In Fracture, he’s an uptight engineer whose wife, Embeth Davitz, is having an affair. So he does what any intelligent, obsessive, psychopathic character would do — and what Hopkins has done in those roles before — he shoots her in the head. Meet Hannibal Lector without a taste for human brains lightly sauteed. It’s not like Hopkins isn’t a good actor — he most certainly is — or that he hasn’t other chops. It’s simply that he’s taken to similar roles now every time. Let’s silence those lambs, for heavens’ sake.

Truth is that he’s not really the star of this film  Ryan Gosling is. And it’s about time. He’s been a stalwart since The Believer, having dazzled audiences in The Notebook and most recently, Half Nelson, an award-worthy performance as a coke-addled inner city high school teacher. Here he’s the prosecutor, going mano a mano with Hopkins, who has figured out every single angle to his murderous act in order to get an acquittal.

So we’ve got your wife murder. Your crafty killer. Your top-drawer prosecutor, who is moving on to private practice with LA’s hottest firm. To work under — literally — the delectable Rosamund Pike. And you’ve got those eerily intense eyes belonging to Anthony Hopkins, who, it turns out, decides to represent himself at his trial.

Unlike Perfect Stranger, there’s no reason to reveal any plot spoilers. Suffice it to say that his wife’s paramour is the homicide detective assigned to the case. Therein lies the scenario.

Gosling is more than a match for Hopkins.
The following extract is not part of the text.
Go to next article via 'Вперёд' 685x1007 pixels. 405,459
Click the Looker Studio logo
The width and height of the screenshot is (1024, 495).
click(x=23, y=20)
We should be most grateful this movie wasn’t filmed ten years ago. If so, mush-mouthed Matthew McConaughey would have played Gosling’s part and would have butchered it like a side of beef before the Fourth of July BBQ. Instead we get possibly the next big thing, Ryan Gosling, who gives up nary an inch of scenery to chewer extraordinaire Hopkins.

* * * * *

I’m not sure what to make of In the Land of Women.

Adam Brody gets dumped by his model girlfriend in LA. So he moves to Michigan to take care of his grandmother, played by — speaking of somebody who needs some new schtick — Olympis Dukakis.
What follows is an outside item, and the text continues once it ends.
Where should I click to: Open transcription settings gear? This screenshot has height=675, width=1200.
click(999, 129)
The neighborhood is the star of the film really. Do they have some lovely homes and yards. Oy. I’d love to know where this was filmed. Dukakis’s neighbors include Meg Ryan and her daughter, played by Kristen Stewart. Ryan has breast cancer. Stewart has boyfriend problems. Brody becomes pal and confessor to both.
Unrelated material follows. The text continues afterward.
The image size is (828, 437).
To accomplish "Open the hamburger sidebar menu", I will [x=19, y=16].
They characters talk. They listen. They emote. Not much happens. Everybody grows.

Which doesn’t explain this. Why on earth would a delightfully lovely presence like Meg Ryan need to get a nose job? And not a very good one either. Totally unnecessary. And inexplicable. She can still act though. What a delight to see her back on the scene. Nose bob and all.